■ Excerpt provided ■
--------------------

The multi-hued palette of complexion and clothing that populates Columbia Pike was captured in crisp photography, ready for the rollout exhibit of 50 images, in March 2020.
Then came the pandemic. So Lloyd Wolf, the photography teacher and talented lensman for hire who has been shooting on the Pike for four decades, had to bide his time as “business fell off a cliff.”
We met last month at his favorite Pike haunt, Café Sazon, after I reviewed three volumes of photography he has shepherded with help from longtime collaborator Paula Endo. Their latest paperback, “Transitions: The Columbia Pike Documentary Project,” showcases stunning portraits and interviews by Wolf and Sushmita Mazumdar of personalities of all walks from 2015-2019. You can see more at cpdpcolumbiapike.blogspot.com.
The folks profiled include county board member Katie Cristol; longtime Pike developer BM Smith’s president David Peete; civil rights pioneer Joan Mulholland of the Barcroft neighborhood and recently arrived Ethiopian immigrant Rozina Nigussie, a Washington-Liberty High School student who hopes to become a doctor. The ongoing project is funded by a Virginia humanities grant.
The “soul” and diversity of the four-mile stretch called the Pike was captured by a team of photographers in the smaller hardback “Living Diversity.” It delivers scene photos: diners inside restaurants, crowded sidewalks, costumed festivals, storefronts, a volunteer fireman, and a mariachi band. Published by Wolf’s friends at the Columbia Pike Revitalization Organization, it’s distributed by University of Virginia Press.

--------------------

■ Source data ■
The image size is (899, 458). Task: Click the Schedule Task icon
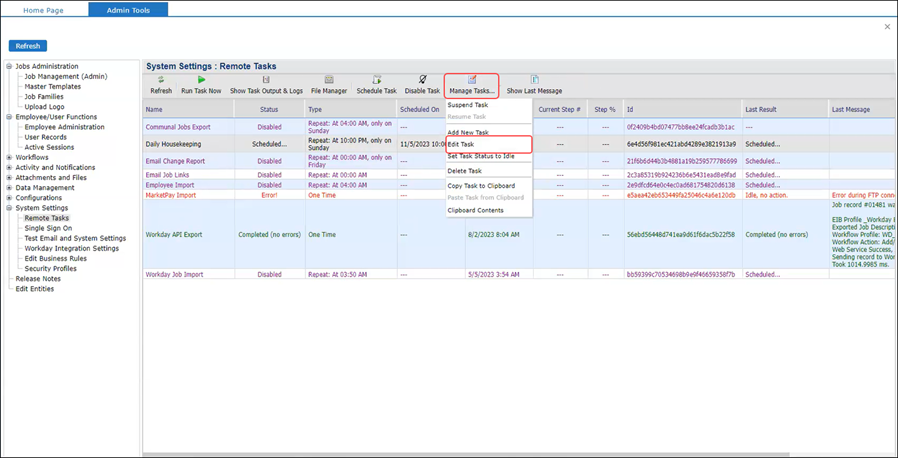pos(376,80)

--------------------

■ Task ■
In the Columbia Pike article, what years do the portraits and interviews in "Transitions: The Columbia Pike Documentary Project" cover?

■ Solution to this exercise ■
2015 to 2019.